Learning Hours
~/.bnux
January 15, 2025
Learning is one of the first things to get back-burnered at work. There's always a more urgent ticket, a meeting to attend, a deploy to ship. The intent to learn is there, but it rarely survives contact with the day.
I rolled out a simple initiative called Learning Hours to address this. The idea is straightforward: scheduled sessions where people show up, state what they're going to learn, work independently for an hour, and share what they accomplished at the end. Peer accountability and a little bit of structure go a long way.
The Format
We keep it intentionally simple so that it's easy to host and easy to attend.
Check in. Everyone shares their intention for the hour. This might be reading a chapter of a technical book, working through online course material, reading docs for a new framework, or writing code to solidify a new skill.
Learn. Everyone mutes and works independently for the remainder of the hour. Camera on or off, whatever's comfortable.
Check out. At the top of the hour, the group reconvenes to share progress and reflections.
That's it. No presentations, no homework, no formal curriculum. Just protected time and a group of people keeping each other honest about using it.
How We Started
We piloted Learning Hours for four weeks, offering a few time slots per week to accommodate different time zones. People signed up for whichever slot worked best. Some attended every week, others dropped in when they could.
After the pilot, we looked at the numbers: 15 unique attendees, with nearly half returning for multiple sessions. The anecdotal feedback was positive too. People were making progress on things they'd been meaning to learn for months but never found time for.
The time investment to host is light (about an hour per week per host), so the cost of keeping it going was low. We continued.

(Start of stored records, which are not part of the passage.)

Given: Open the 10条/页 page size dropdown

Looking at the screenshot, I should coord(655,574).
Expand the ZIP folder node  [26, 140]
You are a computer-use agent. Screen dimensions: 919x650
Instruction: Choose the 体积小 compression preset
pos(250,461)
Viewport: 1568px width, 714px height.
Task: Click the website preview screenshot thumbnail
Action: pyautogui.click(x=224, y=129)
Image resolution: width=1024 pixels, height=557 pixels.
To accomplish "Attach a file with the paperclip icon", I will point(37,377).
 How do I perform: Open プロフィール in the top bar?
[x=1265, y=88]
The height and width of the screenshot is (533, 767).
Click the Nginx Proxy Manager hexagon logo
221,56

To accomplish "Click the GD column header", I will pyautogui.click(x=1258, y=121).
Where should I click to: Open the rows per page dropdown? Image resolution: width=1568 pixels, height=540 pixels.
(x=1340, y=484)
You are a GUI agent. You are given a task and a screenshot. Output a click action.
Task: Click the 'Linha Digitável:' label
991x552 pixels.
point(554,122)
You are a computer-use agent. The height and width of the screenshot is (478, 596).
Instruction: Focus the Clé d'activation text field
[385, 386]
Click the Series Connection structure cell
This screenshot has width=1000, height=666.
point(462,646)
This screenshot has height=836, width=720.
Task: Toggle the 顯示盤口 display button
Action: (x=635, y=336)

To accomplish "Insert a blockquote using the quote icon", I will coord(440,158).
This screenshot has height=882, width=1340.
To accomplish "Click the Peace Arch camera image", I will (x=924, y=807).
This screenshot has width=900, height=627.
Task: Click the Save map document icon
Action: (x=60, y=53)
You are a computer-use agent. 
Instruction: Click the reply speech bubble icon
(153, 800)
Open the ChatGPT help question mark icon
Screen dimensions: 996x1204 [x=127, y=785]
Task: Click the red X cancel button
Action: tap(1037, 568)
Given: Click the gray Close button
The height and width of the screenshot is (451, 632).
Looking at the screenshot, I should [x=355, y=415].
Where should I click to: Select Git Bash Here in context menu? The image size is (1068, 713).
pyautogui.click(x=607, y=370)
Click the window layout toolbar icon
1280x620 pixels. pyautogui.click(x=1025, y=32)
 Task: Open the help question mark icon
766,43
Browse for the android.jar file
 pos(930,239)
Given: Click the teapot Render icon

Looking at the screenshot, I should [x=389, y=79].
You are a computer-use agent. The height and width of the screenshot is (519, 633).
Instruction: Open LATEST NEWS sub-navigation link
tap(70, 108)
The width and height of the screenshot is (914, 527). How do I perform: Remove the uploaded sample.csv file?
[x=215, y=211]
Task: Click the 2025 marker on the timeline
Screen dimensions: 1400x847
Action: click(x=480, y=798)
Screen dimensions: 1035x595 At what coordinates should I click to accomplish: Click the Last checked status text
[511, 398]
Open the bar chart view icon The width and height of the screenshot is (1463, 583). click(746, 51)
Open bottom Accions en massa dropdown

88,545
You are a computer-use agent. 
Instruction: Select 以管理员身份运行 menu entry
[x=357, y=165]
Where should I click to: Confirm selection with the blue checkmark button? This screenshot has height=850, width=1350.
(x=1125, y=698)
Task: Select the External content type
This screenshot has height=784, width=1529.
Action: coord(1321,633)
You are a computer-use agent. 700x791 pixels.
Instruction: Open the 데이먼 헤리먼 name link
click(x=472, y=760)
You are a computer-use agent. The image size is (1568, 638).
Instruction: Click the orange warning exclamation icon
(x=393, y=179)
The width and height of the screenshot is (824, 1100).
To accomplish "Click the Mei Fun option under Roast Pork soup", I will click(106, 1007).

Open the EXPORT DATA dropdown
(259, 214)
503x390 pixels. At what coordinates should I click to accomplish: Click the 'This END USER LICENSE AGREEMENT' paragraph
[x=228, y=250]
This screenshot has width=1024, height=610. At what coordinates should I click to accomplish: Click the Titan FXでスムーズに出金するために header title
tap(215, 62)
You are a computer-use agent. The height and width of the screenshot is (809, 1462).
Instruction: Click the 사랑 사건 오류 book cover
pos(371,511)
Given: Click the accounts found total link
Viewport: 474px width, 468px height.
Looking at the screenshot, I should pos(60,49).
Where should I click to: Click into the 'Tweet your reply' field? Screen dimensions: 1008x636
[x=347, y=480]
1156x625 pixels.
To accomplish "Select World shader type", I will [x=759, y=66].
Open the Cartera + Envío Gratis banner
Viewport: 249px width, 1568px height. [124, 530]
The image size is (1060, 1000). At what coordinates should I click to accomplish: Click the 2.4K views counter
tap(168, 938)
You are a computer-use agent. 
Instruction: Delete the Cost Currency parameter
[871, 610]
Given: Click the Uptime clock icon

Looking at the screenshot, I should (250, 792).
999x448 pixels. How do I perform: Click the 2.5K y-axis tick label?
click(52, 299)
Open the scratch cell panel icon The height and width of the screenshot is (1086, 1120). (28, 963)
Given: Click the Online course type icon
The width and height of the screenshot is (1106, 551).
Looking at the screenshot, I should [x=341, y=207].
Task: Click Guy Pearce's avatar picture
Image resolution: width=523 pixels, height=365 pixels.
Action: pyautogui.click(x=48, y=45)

What People Actually Learn
The range of what people work on during a Learning Hour has been broader than I expected:
Reading books about programming languages or concepts
Progressing through online courses
Reading documentation for an unfamiliar framework
Writing code to practice a new skill
Watching technical talks or conference videos
There's no requirement for what you learn or how you learn it. The only expectation is that you show up with an intention and spend the hour on it.
Why It Works
I think a few things make this effective despite (or because of) its simplicity:
It protects the time. A calendar block with other people on it is harder to skip than a vague plan to "learn something this week."
Stating your intention creates accountability. Telling a group "I'm going to read chapter 4 of this book" makes it more likely you'll actually do it.
It normalizes learning during work hours. When a team sees that learning time is sanctioned and structured, the guilt of "I should be doing real work" fades.
Low barrier, high flexibility. No preparation required to attend. No commitment beyond the hour. No judgment about what counts as "learning."
Running Your Own
If you want to try this with your team, here's what I'd suggest:
Start small. Pick one time slot per week and see who shows up.
Keep the format tight. Check in, learn, check out. Resist the urge to add structure.
Pilot it. Run it for three or four weeks, then decide whether to continue based on attendance and feedback.
Let anyone host. Once the format is established, it doesn't need to be the same person running it every time.
Don't mandate attendance. The moment it feels compulsory, it stops working.
What Not to Add
The temptation to improve this format is strong. Resist it.
Every time I've seen someone try to add more structure, it backfires. Add a weekly theme and people skip the weeks that don't match their interests. Add a shared reading list and it starts feeling like homework. Add a facilitator leading a discussion and it becomes a class. The more you add, the more it feels like an obligation, and the more you lose the people who need it most.
A few things that might seem like good ideas but aren't:
Attendance requirements. The person who shows up twice a quarter is still getting value. The moment you require regular attendance, you've turned it into a commitment. Commitments compete with deadlines. Deadlines win.
Metrics. The moment you start measuring Learning Hours, you've changed what they are. They become a thing people do to be seen doing, not a thing people do because they want to.
A platform. Calendar invites and a video call are enough. If you build infrastructure around it, you've already overthought it.
The whole thing works because it's simple enough to actually happen. Protect that.